Zolang ik me kon herinneren woonden we al in dit flatje in een
gebouw dat eruitzag of een stormvlaag het kon omblazen. In de
gangen zaten de muren vol scheuren en gaten, alsof een of ander
woedend wezen had geprobeerd zich een weg naar uiten te graven. De
buitenmuren zaten onder de graffiti en het pad naar de deur was
vergruizeld, zodat op veel plaatsen waar vroeger cement was
geweest, nu alleen nog vuil zat. Met het stukje gazon tussen gebouw
en straat was het jaren geleden al slecht afgelopen. Het gras zag
er ziekelijk bleek uit en er lag zoveel afval dat niemand er met
een grasmaaier overheen kon. De gootsteen en wasbak in ons flatje
gaven altijd problemen, omdat ze lekten of verstopt raakten.
Ik had geen idee hoe vaak ons toilet al overstroomd was. De afvoer
van het bad zat vol roest, de douche drupte en meestal was het
warme water op voordat ik klaar was of mijn haar had kunnen wassen.
Ik weet dat we een heleboel muizen hadden, omdat ik hun
uitwerpselen altijd in laden of onder kasten en tafels vond. Soms
hoorde ik ze rondscharrelen en een paar keer zag ik er een voor hij
onder het meubilair verdween. We zetten vallen en vingen er een
paar, maar voor elke muis die we vingen, kwamen er tien
terug.
Mama beloofde voortdurend dat ze ons daar weg zou krijgen. Een
nieuwe flat was altijd bijna binnen bereik, zo gauw ze honderd
dollar voor de aanbetaling had gespaard.

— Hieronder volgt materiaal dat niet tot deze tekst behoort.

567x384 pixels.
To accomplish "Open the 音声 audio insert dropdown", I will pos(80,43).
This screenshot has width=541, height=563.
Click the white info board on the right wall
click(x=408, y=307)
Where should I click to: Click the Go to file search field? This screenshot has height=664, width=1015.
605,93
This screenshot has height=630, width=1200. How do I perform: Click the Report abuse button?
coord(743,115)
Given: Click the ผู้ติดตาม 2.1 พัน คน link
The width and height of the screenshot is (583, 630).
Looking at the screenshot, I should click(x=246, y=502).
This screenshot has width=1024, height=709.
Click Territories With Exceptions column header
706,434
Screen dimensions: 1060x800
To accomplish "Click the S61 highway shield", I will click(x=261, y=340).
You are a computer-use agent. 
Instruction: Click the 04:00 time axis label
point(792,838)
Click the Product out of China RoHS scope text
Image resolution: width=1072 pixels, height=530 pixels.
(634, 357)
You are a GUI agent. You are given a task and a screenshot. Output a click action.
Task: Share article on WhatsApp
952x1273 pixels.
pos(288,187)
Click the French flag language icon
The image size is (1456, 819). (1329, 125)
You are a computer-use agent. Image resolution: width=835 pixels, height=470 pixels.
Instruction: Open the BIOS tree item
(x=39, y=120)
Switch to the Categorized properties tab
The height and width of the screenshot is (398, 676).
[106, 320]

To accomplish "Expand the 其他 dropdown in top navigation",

Maar ik wist dat als ze al
extra geld kreeg, ze het aan whisky, bier of drugs zou uitgeven.
Een van haar nieuwe vriendjes was met cocaïne op de proppen gekomen
en dat gebruikte ze af en toe, maar meestal was het haar te
duur.
We hadden een tv-toestel dat dikwijls zijn beeld kwijtraakte.
Soms kon ik het terugkrijgen door hard tegen de zijkant te meppen.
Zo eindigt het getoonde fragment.